SPECFEM3D GEOTECH

SPECFEM3D_GEOTECH is an open-source command-driven software for 3D slope stability analysis and simulation of 3D multistage excavation based on the spectral-element method.

SPECFEM3D_GEOTECH is a free and open-source command-driven software for 3D slope stability analysis (for more details see Gharti et al., 2012a) and simulation of 3D multistage excavation (for more details see Gharti et al., 2012b) based on the spectral-element method (e.g., Patera, 1984; Canuto et al., 1988; Seriani, 1994; Faccioli et al., 1997; Komatitsch and Vilotte, 1998; Komatitsch and Tromp, 1999; Peter et al., 2011). The slope stability and the excavation routines were originally started from the routines found in the book "Programming the finite element method" (Smith and Griffiths, 2004). The software can run on a single processor as well as multi-core machines or large clusters. It is written mainly in FORTRAN 90 and parallelized using MPI (Gropp et al., 1994; Pacheco, 1997) based on domain decomposition, the open-source graph partitioning library SCOTCH (Pellegrini and Roman, 1996) is used. The element-by-element preconditioned conjugate-gradient method (e.g., Hughes et al., 1983; Law, 1986; King and Sonnad, 1987; Barragy and Carey, 1988) is implemented to solve the linear equations. For elastoplastic failure, a Mohr-coulomb failure criterion is used with a viscoplastic strain method (Zienkiewicz and Cormeau, 1974).

This program does not automatically determine the factor of safety of slope stability.

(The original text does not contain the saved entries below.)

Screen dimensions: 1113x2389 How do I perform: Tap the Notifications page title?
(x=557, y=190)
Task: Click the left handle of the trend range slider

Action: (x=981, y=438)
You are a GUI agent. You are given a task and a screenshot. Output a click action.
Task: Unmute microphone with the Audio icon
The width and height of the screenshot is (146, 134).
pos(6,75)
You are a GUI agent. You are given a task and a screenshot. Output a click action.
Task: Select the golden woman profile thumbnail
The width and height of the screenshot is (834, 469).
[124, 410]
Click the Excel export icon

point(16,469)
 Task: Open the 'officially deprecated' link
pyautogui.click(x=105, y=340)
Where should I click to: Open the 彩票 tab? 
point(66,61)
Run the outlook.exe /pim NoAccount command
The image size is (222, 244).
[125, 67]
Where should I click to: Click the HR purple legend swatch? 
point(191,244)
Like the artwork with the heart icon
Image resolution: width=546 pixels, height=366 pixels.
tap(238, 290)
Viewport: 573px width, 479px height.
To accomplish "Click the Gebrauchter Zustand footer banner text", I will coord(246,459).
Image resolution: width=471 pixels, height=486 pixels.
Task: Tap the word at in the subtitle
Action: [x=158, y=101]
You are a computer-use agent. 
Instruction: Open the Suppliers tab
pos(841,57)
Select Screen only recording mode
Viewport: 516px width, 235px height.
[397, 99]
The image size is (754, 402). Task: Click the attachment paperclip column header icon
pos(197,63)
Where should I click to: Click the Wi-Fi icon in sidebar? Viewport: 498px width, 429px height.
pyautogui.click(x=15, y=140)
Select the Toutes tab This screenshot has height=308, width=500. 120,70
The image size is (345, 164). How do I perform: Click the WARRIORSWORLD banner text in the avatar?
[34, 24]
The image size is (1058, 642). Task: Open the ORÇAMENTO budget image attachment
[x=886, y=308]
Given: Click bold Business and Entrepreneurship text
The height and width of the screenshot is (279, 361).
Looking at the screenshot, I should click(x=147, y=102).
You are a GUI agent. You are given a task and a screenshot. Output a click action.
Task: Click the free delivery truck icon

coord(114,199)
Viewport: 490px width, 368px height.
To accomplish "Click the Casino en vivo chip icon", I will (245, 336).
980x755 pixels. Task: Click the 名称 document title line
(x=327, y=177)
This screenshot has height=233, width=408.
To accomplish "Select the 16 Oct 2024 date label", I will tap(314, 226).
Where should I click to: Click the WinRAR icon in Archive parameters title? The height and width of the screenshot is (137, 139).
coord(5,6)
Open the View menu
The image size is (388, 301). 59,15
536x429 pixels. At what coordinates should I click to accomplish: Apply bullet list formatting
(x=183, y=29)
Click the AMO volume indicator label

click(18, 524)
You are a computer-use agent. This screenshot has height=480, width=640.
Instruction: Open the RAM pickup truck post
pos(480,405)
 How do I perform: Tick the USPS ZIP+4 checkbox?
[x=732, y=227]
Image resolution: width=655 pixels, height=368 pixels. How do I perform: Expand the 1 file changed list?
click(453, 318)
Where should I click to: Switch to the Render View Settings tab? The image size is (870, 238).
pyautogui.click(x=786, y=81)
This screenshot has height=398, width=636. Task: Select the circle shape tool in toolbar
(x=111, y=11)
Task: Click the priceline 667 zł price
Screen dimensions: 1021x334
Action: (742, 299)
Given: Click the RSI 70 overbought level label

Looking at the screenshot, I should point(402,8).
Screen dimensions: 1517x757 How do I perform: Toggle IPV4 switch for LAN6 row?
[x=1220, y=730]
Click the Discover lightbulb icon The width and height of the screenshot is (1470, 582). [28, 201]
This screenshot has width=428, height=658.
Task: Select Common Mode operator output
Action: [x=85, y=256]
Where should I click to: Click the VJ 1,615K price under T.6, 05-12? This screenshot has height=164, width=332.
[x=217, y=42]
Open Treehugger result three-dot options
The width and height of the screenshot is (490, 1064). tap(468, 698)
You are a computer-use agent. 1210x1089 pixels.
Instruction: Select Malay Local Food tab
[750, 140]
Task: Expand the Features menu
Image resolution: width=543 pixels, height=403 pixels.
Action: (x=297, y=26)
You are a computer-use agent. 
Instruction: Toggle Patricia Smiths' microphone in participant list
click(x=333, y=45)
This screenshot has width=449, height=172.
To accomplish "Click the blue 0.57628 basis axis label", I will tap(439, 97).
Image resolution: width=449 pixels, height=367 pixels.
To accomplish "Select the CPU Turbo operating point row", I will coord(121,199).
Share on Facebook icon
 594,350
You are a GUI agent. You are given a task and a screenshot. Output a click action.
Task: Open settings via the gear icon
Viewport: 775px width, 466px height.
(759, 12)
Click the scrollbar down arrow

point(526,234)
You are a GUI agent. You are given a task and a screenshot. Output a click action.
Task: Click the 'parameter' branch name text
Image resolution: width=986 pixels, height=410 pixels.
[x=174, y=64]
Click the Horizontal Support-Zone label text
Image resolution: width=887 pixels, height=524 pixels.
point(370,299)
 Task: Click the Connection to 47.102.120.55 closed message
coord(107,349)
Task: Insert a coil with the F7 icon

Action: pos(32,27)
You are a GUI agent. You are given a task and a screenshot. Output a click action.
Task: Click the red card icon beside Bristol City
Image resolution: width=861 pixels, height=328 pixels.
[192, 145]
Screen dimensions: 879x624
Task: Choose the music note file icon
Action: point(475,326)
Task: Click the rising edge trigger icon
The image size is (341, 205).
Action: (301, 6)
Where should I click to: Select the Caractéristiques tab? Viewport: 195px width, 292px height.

Simulations can be performed for a series of safety factors. After plotting the safety factor versus maximum displacement curve, one can determine the factor of safety of the given slope. Although the software is optimized for slope stability analysis and multistage excavation, other relevant simulations of quasistatic problems in solid (geo)mechanics can also be performed with this software.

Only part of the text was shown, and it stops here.